[begin Quoted text]

Opinion
No. ED92173
June 2, 2009
Appeal from the Circuit Court of Jefferson County, Cause No. 08JECC00782, Honorable Shannon Renee Dougherty.
Introduction
This is an appeal from a judgment affirming the Director of Revenue's revocation of driving privileges for ten years pursuant to RSMo § 302.060(9). Akins raises one point on appeal, claiming that the trial court erred as a matter of law in affirming the Director of Revenue's ten-year denial of Akins' driving privileges because Akins' convictions of vehicular assault arose out of one incident and should be considered one conviction instead of three. Our inquiry here involves the statutory interpretation of RSMo § 302.060(9) and the current split of authority on this issue between the Eastern and Western Districts of the Missouri Court of Appeals. We adhere to the statutory interpretation of the Eastern District and affirm the judgment of the trial court. We transfer this cause to the Missouri Supreme Court pursuant to Rule 83.02. for the purpose of reexamining the existing law.

[end Quoted text]

# Tasks
A: Echo the court opinion back word for word, in full.
B: Duplicate the entries from the line containing "You are a computer-use agent. Screen" down to the line containing "Collapse the Print", both lines included, and nothing else.

[begin Dataset entries]

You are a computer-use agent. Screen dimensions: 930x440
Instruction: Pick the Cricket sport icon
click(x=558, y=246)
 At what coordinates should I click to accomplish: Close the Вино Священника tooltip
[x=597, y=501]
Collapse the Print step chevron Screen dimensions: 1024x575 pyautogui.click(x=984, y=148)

[end Dataset entries]
[begin Dataset entries]

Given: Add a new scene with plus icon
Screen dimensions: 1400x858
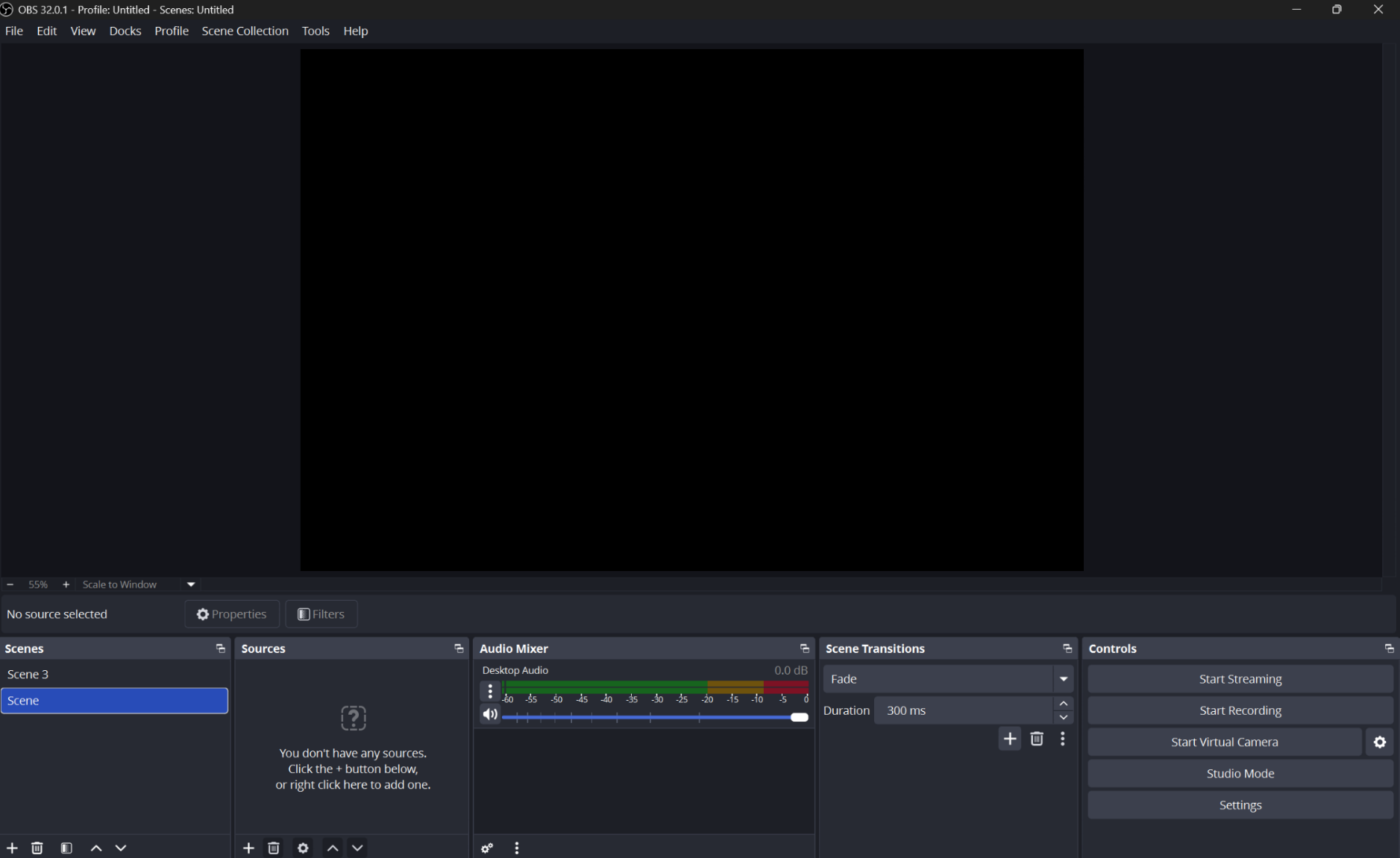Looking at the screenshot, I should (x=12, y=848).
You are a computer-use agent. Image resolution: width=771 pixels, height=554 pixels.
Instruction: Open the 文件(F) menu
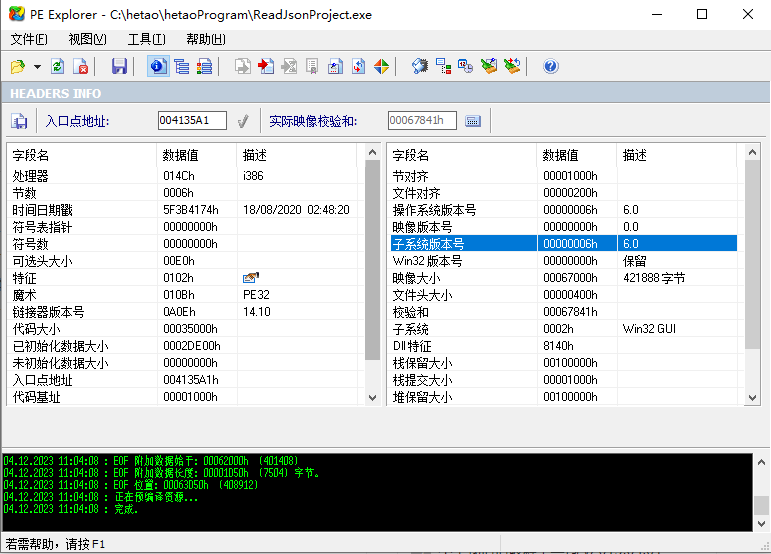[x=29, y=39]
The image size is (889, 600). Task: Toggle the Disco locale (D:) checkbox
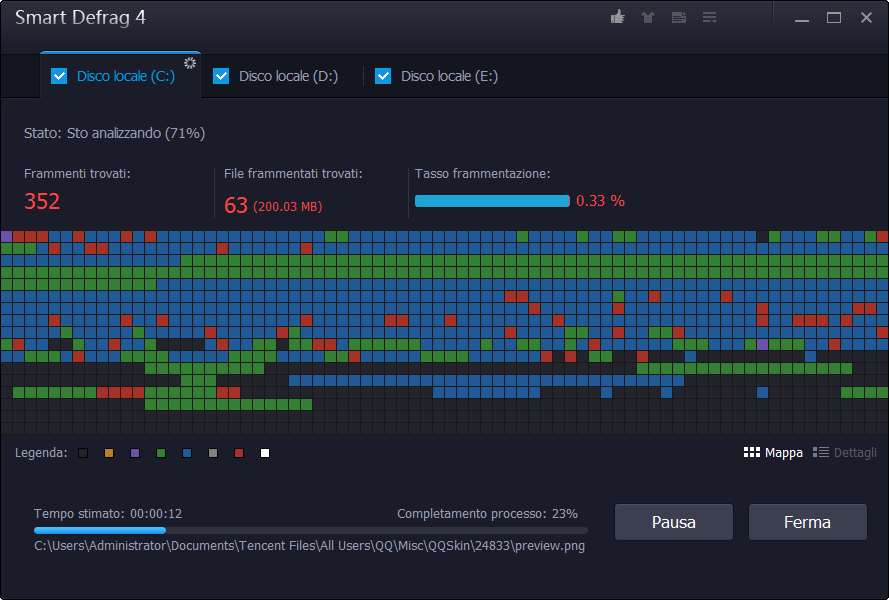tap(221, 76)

[end Dataset entries]
[begin Dataset entries]

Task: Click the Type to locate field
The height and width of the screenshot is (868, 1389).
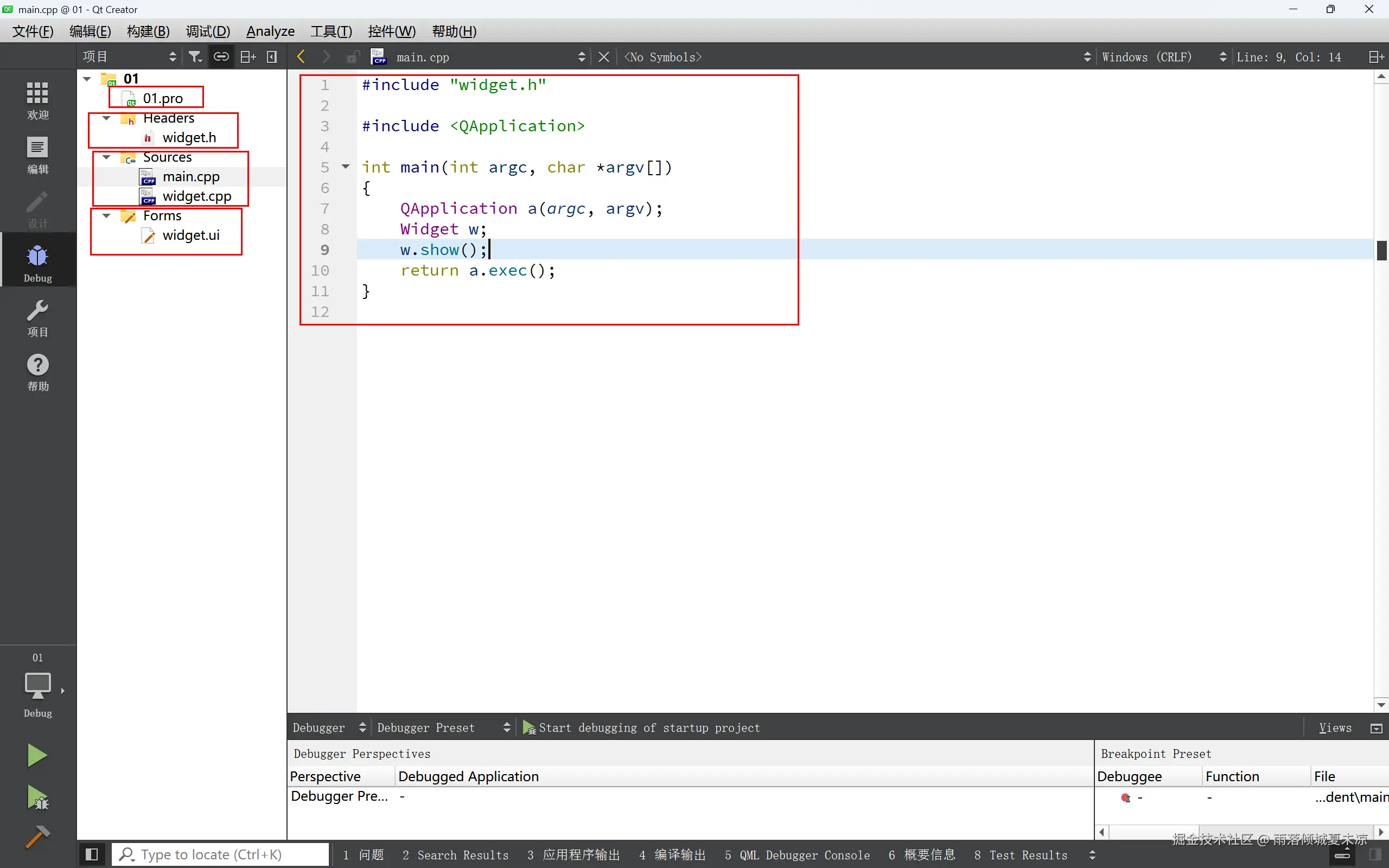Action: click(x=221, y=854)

[end Dataset entries]

# Written responses
A:
Opinion
No. ED92173
June 2, 2009
Appeal from the Circuit Court of Jefferson County, Cause No. 08JECC00782, Honorable Shannon Renee Dougherty.
Introduction
This is an appeal from a judgment affirming the Director of Revenue's revocation of driving privileges for ten years pursuant to RSMo § 302.060(9). Akins raises one point on appeal, claiming that the trial court erred as a matter of law in affirming the Director of Revenue's ten-year denial of Akins' driving privileges because Akins' convictions of vehicular assault arose out of one incident and should be considered one conviction instead of three. Our inquiry here involves the statutory interpretation of RSMo § 302.060(9) and the current split of authority on this issue between the Eastern and Western Districts of the Missouri Court of Appeals. We adhere to the statutory interpretation of the Eastern District and affirm the judgment of the trial court. We transfer this cause to the Missouri Supreme Court pursuant to Rule 83.02. for the purpose of reexamining the existing law.

B:
You are a computer-use agent. Screen dimensions: 930x440
Instruction: Pick the Cricket sport icon
click(x=558, y=246)
 At what coordinates should I click to accomplish: Close the Вино Священника tooltip
[x=597, y=501]
Collapse the Print step chevron Screen dimensions: 1024x575 pyautogui.click(x=984, y=148)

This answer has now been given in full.